Indicate which files have changed with --files-from

chrestomanci · February 3, 2019, 3:36pm

I am currently using restic to backup an email archive that lives on a btrfs filesystem with snapshots created using snapper. The snapshots make it easy find out which files have changed since the last backup and pass the list to restic using a --files-from argument.

Example:

snapper -c mail_dirs create --description snap_for_daily_backup
snapper -c mail_dirs list | grep snap_for_daily_backup | cut -d '|' --fields=1
snapper -c mail_dirs diff --diff-cmd "/usr/bin/diff --new-file --brief" 0..1416 > /tmp/file_diff_list
cat /tmp/file_diff_list | perl -lne 'print $_ if s:Files (.*) and (.*) differ:$1:' > /tmp/files2backup.txt
restic backup --verbose -o b2.connections=20 --limit-upload=3072 --files-from /tmp/files2backup.txt

The sequence of commands above typically return about one hundred email message files that have changed in the last few hours. As expected the backup of just those messages is quick because restic does not have to examine half a million files to discover that most are unchanged.

My problem is that I now have snapshots in my backup that lists all those file paths, instead of just another neat backup of /home/mail_dirs like all the other backups.

Is there a way to run the backup so that it will be stored as another snapshot of the same directory, but to pass in a list of file that I know have changed in order to bypass restic’s directory walking code?

764287 · February 3, 2019, 5:00pm

The benefit of restic’s backup approach is that every backup is essentially a full backup without the space requirements of a full backup. You are now changing the backup process to work like a incremental backup because you want to save 10-120 seconds of scan time?

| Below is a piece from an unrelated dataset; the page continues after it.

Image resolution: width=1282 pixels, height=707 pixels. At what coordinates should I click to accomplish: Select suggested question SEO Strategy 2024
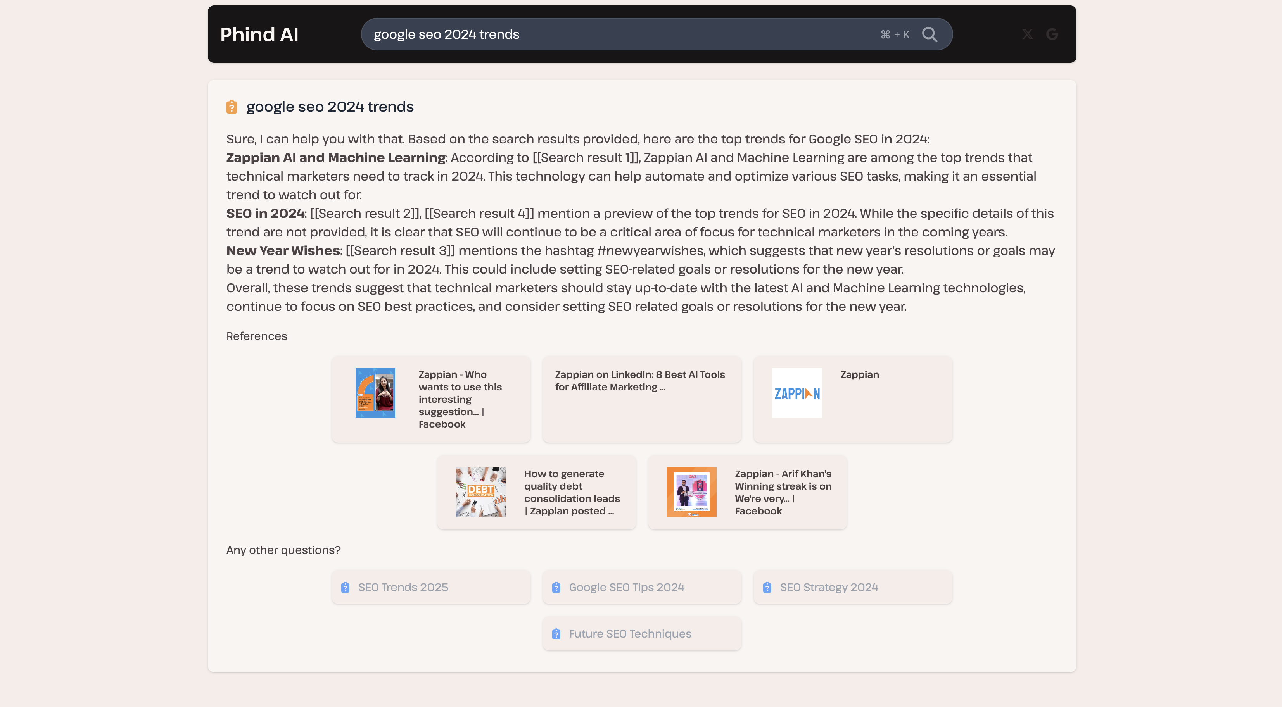click(x=829, y=587)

How are you planning to restore those snapshots?

chrestomanci · February 3, 2019, 6:19pm

The scan take a lot longer than 120 seconds. (Note that I am using a B2 backend which is fairly slow)

If the list of changed files is correct, then backing up just those files will be equivalent to running a backup on the top level directory, and letting restic work out which files have changed. What I am asking is for restic to trust the supplied list of files as correct, in order to save the scan time. (In corner cases, It is more likely to be correct than any scan that restic could perform in reasonable time, because btrfs knows when a file has changed even if the timestamp or other metadata does not change).

An alternative approach would be to put in a feature request for restic to make use of snapshot specific APIs in snapper and btrfs to achive, but I know that the author is trying to make restic as platform neutral as possible, so is very unlikely to be in favour of a feature that only works on one filesystem under one OS.

fd0 · February 3, 2019, 7:40pm

The time used for the scan does not depend on the backend: almost all data needed is cached locally. Is it maybe possible that the cache directory is not retained?